__Extract provided__.

[Begin]

Skip to main content

Extended Reference Pattern

  • Joins are expensive
  • so store some must have data into the child to avoid joins.
  • This creates data duplicate, yes, but it's an expense we can pay in exchange for performance.
  • Duplicated data should not change frequently in nature.
  • If data needs to be updated, int most cases real-time update is not necessary, so period data sync is more than enough.
var reshape_review_docs_pipeline = [
  {
    $lookup: {
      from: "books",
      localField: "product_id",
      foreignField: "product_id",
      as: "product_info",
    },
  },
  {
    $unwind: {
      path: "$product_info",
      includeArrayIndex: "string",
      preserveNullAndEmptyArrays: false,
    },
  },
  {
    $project: {
      _id: "$_id",
      "product.product_id": "$product_id",
      "product.product_type":
        "$product_info.product_type",
      "product.title": "$product_info.title",
      "review.user_id": "$user_id",
      "review.reviewTitle": "$reviewTitle",
      "review.reviewBody": "$reviewBody",
      "review.date": "$date",
      "review.stars": "$stars",
    },
  },
  {
    $merge: {
      into: "reviews",
      on: "_id",
      whenMatched: "replace",
      whenNotMatched: "discard",
    },
  },
]

db.reviews.aggregate(reshape_review_docs_pipeline)

[End]

__Task list__.
**a)** Do these statements agree with the page on the extended reference pattern? Answer yes or no for each, and quote the deciding words of the page.
(i) The page says duplicated data should change frequently.
(ii) In the $merge stage, documents with no match are discarded.
(iii) The $lookup stage draws from a collection named "books".
**b)** Answer these questions from the page on the extended reference pattern:
(i) According to the page, what is expensive?
(ii) What name does the $lookup stage give its output array?
(iii) Which field does the $merge stage match on?
**c)** Can you reproduce the page on the extended reference pattern word for word, starting at "Skip to main" and ending at "frequently in nature."?

__Data extract__.
[Begin]

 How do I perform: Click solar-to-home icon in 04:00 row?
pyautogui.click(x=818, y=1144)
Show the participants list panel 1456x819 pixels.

[End]
[Begin]

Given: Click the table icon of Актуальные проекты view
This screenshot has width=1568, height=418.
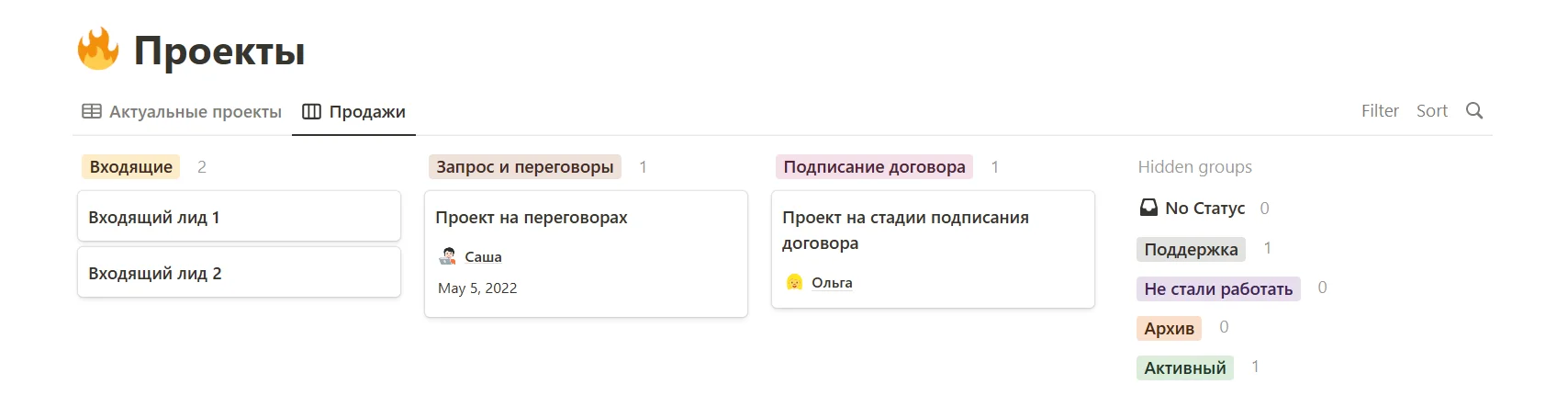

[End]
[Begin]

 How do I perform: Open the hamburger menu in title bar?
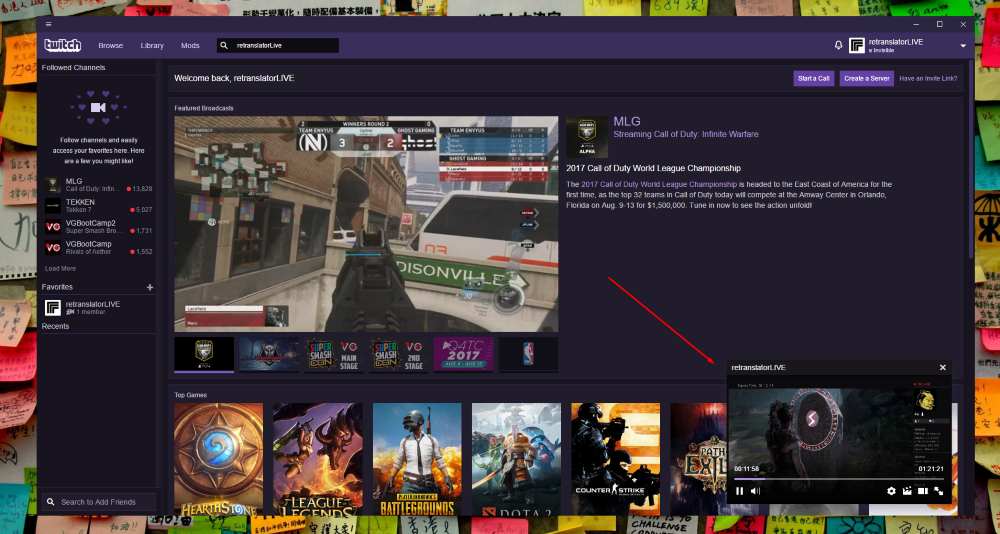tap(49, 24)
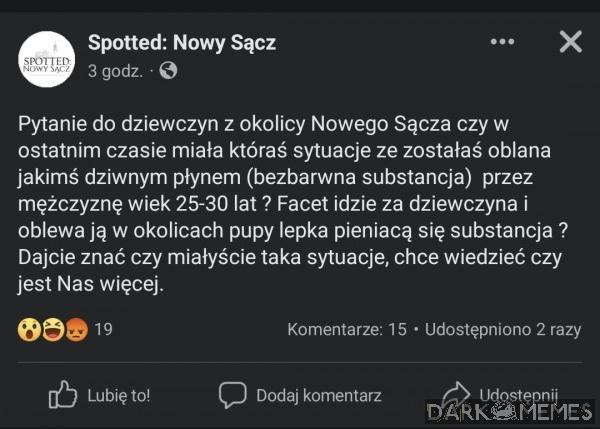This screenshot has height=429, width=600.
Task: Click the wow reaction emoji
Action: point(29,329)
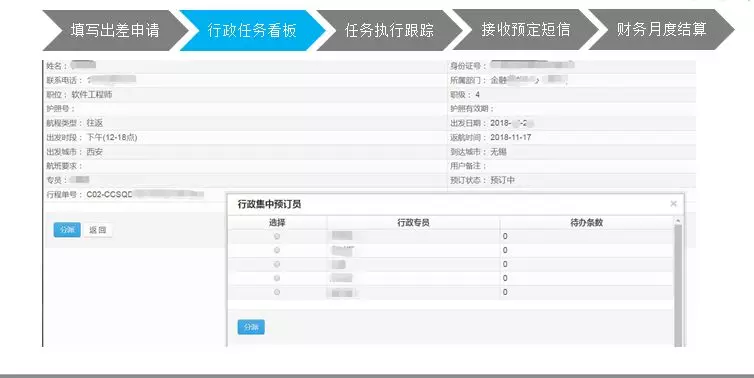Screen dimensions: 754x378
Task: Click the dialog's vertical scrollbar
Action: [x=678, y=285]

[End]

__Final answers__.
**a)**
(i) No: "Duplicated data should not change frequently in nature."
(ii) Yes: whenNotMatched: "discard"
(iii) Yes: from: "books"

**b)**
(i) Joins
(ii) product_info
(iii) _id

**c)**
Skip to main content

Extended Reference Pattern

  • Joins are expensive
  • so store some must have data into the child to avoid joins.
  • This creates data duplicate, yes, but it's an expense we can pay in exchange for performance.
  • Duplicated data should not change frequently in nature.